Extracted records:
================
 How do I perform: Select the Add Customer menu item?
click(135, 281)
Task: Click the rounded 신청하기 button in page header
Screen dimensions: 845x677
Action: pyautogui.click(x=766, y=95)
================
> Task goal
The lines to reproduce run from the one that contains "Task: Click the" through the last line above; copy them exactly.

> Task result
Task: Click the rounded 신청하기 button in page header
Screen dimensions: 845x677
Action: pyautogui.click(x=766, y=95)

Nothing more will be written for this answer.